To extract regions of low heterozygosity (i.e., regions where phasing failed), the phased reads for the two controls and the two cases in region canFam4 chr17: 55,000,000–63,000,000 were filtered on assigned haplotype tag HP1 and HP2 using bamtools128 filter. Reads without HP tag common for both controls or both cases were extracted using bedtools124 intersect and merged in regions if overlap within 1 kb start/end with bedtools merge. Regions unique to the controls were extracted with bedtools intersect.

Statistics and reproducibility

Comparisons between case and control populations for risk index were performed using Welch Two Sample T test (two-tailed) and boxplot (R package stats v. 4.1.2101 and graphics v. 4.1.2129).

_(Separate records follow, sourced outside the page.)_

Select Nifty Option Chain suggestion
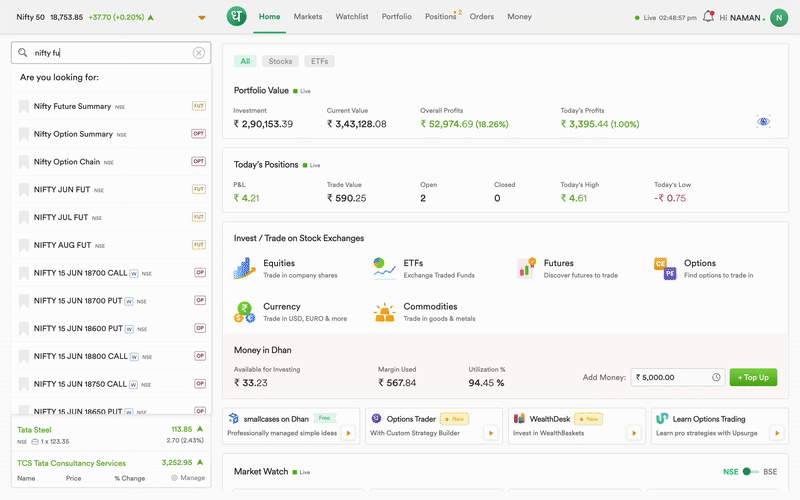The height and width of the screenshot is (500, 800). [x=67, y=162]

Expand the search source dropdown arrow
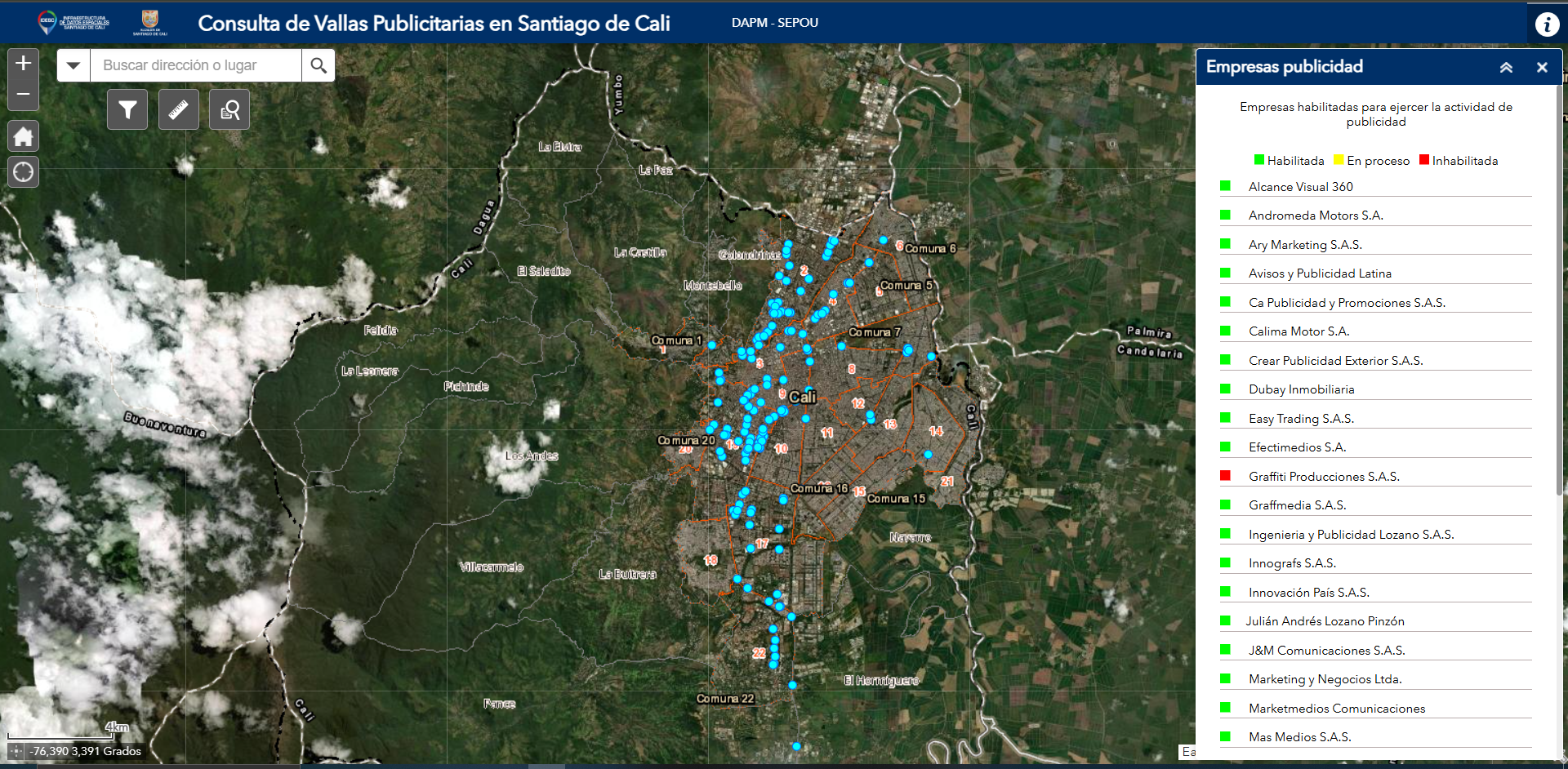point(74,65)
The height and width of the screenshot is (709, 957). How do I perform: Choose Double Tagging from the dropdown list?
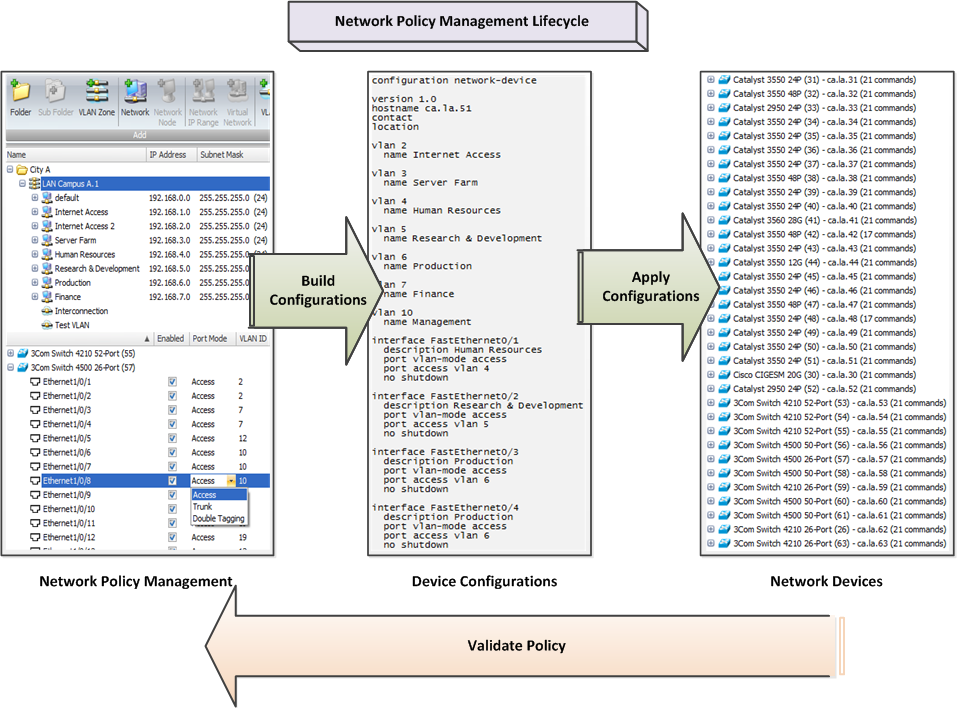coord(218,518)
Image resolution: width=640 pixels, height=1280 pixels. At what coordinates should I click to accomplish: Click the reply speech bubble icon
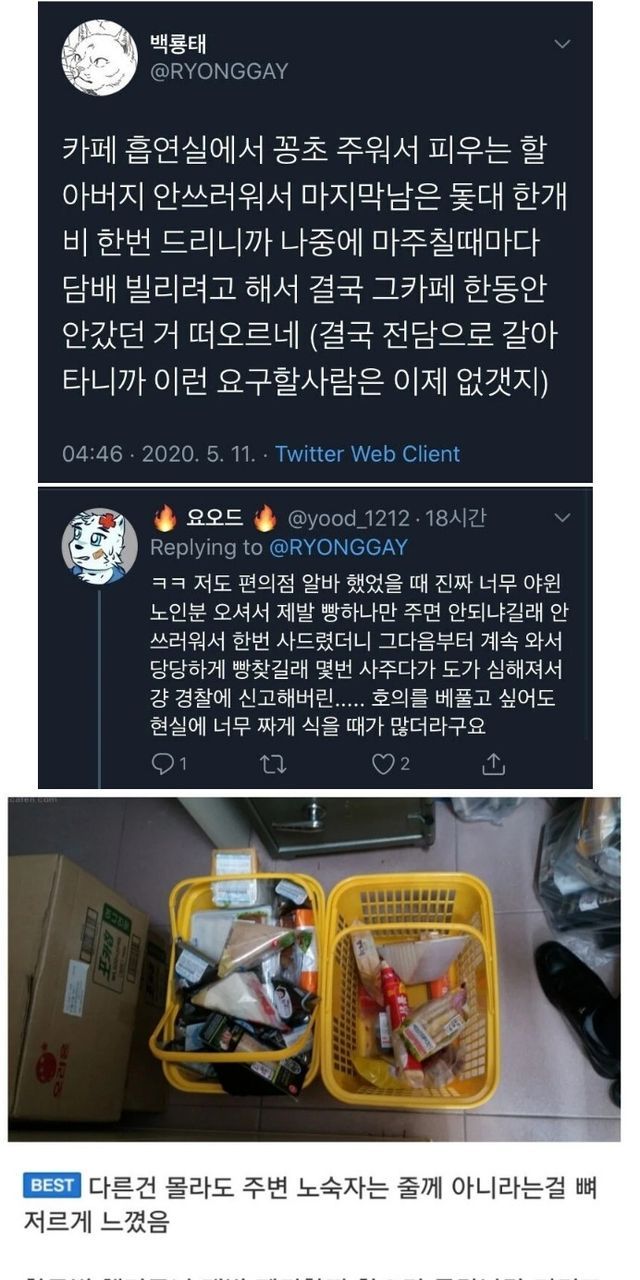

Differences in allele frequencies between cases and controls within each breed type of LR and GSD was calculated using Pearson’s Chi-squared test with Yates’ continuity correction (R package stats v. 4.1.2). We calculated phenotypic variance explained by AD-associated loci using a linear model and ANOVA (R package stats v. 4.1.2), and included PC1-2 in the analysis of LR and WHWT, PC1-3 in GR, and PC1-3, -log10(IgA), and -log10(Age) in GSD (same as in BayesR). The total sample sizes for BayesR and XP-EHH analyses were 321 LR, 256 GR, 219 GSD, and 235 WHWT, and the same sample sizes were used in the additional statistical tests except for the chi-squared test of breed types of LR and GSD. The total sample sizes for breed types were; 245 common type LR, 76 gundog type LR, 110 show type GSD, and 107 working type GSD.

Reporting summary

Further information on experimental design is available in the Nature Portfolio Reporting Summary linked to this Article.